The game is listed as 2-4 players. I had my doubts about the two player game, however it does work. The auction elements are not as tense, and watching rather empty looking wagons rumble across the board is a bit strange, but the game does hold together.
In summary, I like this game. It looks good, the theme appeals to me, lots to think about, and you can tune the rules to your game group's tastes. With hidden cash, it is hard to tell who is doing well and every game I've played has experienced very close finishes. Die Haendler came in a respectable 5th position in the Deutscher SpielePreis 1999, behind Tikal, Ra, Union Pacific, and Samurai. I would have placed it 2nd, behind Ra.
Die Handler is a game that I have had sitting on my game shelf for about a year. After getting it and reading the rules I knew that I would need to have a learning game before playing with my wife. She hates playing games that we are just learning. She is very competitive, and wants to understand every detail of the game before starting, including strategy. Die Handler had too many mechanics going on for me to get my brain around without first playing a game.
Well, I have finally had a chance play a learning game and a couple more besides. I was underwhelmed. Of course I had very high expectations. Die Handler was a good game, but not that much better than average. Had I played it before buying it I would not have shelled out the money for it.

__Given task 1__.
Answer these questions from the board game reviews:
(a) How many players is the game listed for?
(b) What position did Die Haendler reach in the Deutscher SpielePreis 1999?
(c) How long had the game been sitting on the shelf in the review that begins "Die Handler is a game"?
__Given task 2__. Carry on the board game reviews from their final sentence.

__Provided data__.
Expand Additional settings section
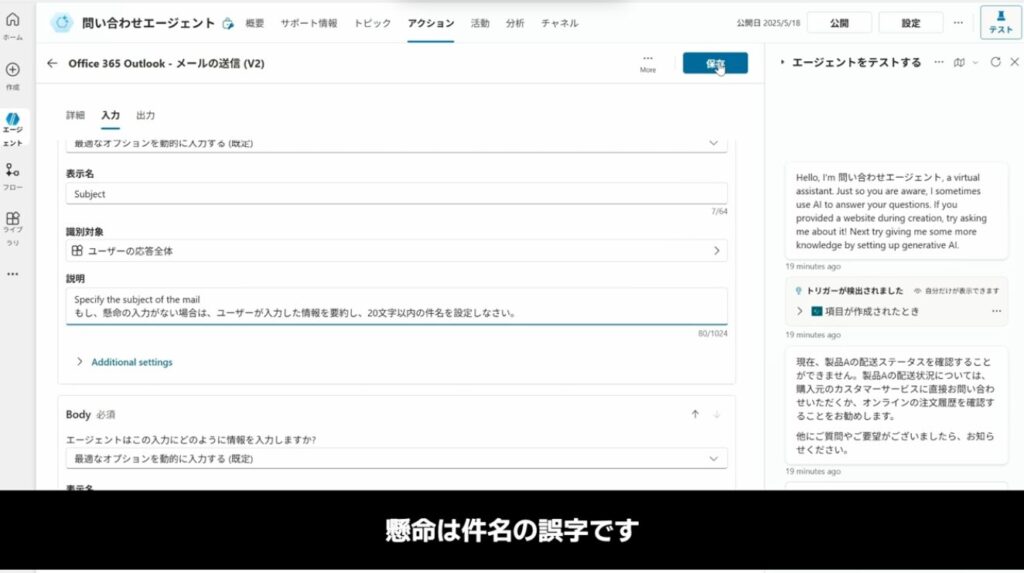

__Task response 1__.
(a) 2-4 players.
(b) 5th position.
(c) About a year.

__Task response 2__.
There are lots of different mechanics going on in different phases of the game. I wont rehash all the mechanics, those are available in previous reviews. Let me just add that after all the mechanics are discussed you still havent got to the heart of the game. The game is scored on a Status Track (social status). That is where the game is won and lost. Everything else, every other mechanic at work in the game, and there are lots of them, are just means to earn money. Money is then spent on social status in phase 6 of each round. I think that is freakin brilliant.
I really do.
The game just didn't grab me. Seemed like a lot of chrome tacked on to a simple concept. Seemed like phase 6 might have originally been phase 3 but after they settled on a theme to tack on they needed a bit more to make it less abstract and more appealing.
I played two games with pre-teen children. These are kids who can hold their own with adults in adult games and frequently win. They really liked Die Handler. The kids liked it, so I know that I will be playing again. That is fine with me. I do not think that Die Handler will have the ability to interest them for more than dozen plays. That is also fine with me. Before I get any hate mail let me clarify that I also played with adults. I think they liked the game better than I did but it wasn't in their top 10 either.
You don't see too many non-glowing reviews in Counter magazine but I have to second Alan's final analysis reprinted above, I don't think the game is as unbalanced as he does but it still falls short of expectations.
Gotta go with my never before utilized 'play before buying, but play as soon as you get a chance' rating. I can see the appeal this game has for gamers, my guess is that 70% of you who found your way to this website will love it. Another 20% will like it.
I love Acquire, Settlers, Space Hulk, Through the Desert.... meaning I love most games... but somehow, the whole group that played DH, didnt see where the excitement was.
We cant explain it, but we found the pace slow, actions of others did not seem to have earth shattering impact on our fate, and the carts seem to be headed to the same towns since there are so few towns.
We did not feel the anticipation of Acquire, tension of Space Hulk, resource challenge of Desert, nor the excitement of Settlers.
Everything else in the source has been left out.